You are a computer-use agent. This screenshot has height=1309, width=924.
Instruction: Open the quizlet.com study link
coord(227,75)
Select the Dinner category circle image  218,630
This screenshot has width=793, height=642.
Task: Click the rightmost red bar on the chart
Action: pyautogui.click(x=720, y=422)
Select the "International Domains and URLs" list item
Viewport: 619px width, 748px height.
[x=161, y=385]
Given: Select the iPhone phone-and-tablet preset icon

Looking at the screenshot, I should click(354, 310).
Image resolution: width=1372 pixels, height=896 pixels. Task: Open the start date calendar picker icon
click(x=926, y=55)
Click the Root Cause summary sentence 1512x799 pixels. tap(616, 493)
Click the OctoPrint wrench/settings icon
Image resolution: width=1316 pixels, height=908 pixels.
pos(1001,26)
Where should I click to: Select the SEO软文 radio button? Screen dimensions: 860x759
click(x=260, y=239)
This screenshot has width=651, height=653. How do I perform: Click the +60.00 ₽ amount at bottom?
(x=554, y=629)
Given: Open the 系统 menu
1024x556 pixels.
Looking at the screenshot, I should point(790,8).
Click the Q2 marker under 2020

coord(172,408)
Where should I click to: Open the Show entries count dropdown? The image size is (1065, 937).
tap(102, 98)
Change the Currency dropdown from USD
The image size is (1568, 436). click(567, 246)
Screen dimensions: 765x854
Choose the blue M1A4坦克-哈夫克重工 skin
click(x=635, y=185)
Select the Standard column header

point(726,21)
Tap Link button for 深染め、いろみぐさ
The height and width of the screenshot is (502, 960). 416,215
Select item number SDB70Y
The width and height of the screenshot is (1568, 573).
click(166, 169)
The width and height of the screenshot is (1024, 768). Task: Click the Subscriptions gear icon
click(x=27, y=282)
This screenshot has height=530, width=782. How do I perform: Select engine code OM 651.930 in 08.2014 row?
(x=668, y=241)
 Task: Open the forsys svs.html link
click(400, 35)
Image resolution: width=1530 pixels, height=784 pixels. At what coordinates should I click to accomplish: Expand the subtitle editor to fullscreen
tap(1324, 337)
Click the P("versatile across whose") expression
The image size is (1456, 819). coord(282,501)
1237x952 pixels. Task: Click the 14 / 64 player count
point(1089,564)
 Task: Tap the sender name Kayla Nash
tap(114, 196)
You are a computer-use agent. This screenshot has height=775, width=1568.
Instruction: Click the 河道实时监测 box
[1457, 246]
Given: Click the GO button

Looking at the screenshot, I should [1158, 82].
####################
## EXERCISE BRIEF
All lines from the one with "1237x952 pixels. Task: Click" to the end of the listing are to be printed exactly as given, both ends included.

## ANSWER SECTION
1237x952 pixels. Task: Click the 14 / 64 player count
point(1089,564)
 Task: Tap the sender name Kayla Nash
tap(114, 196)
You are a computer-use agent. This screenshot has height=775, width=1568.
Instruction: Click the 河道实时监测 box
[1457, 246]
Given: Click the GO button

Looking at the screenshot, I should [1158, 82].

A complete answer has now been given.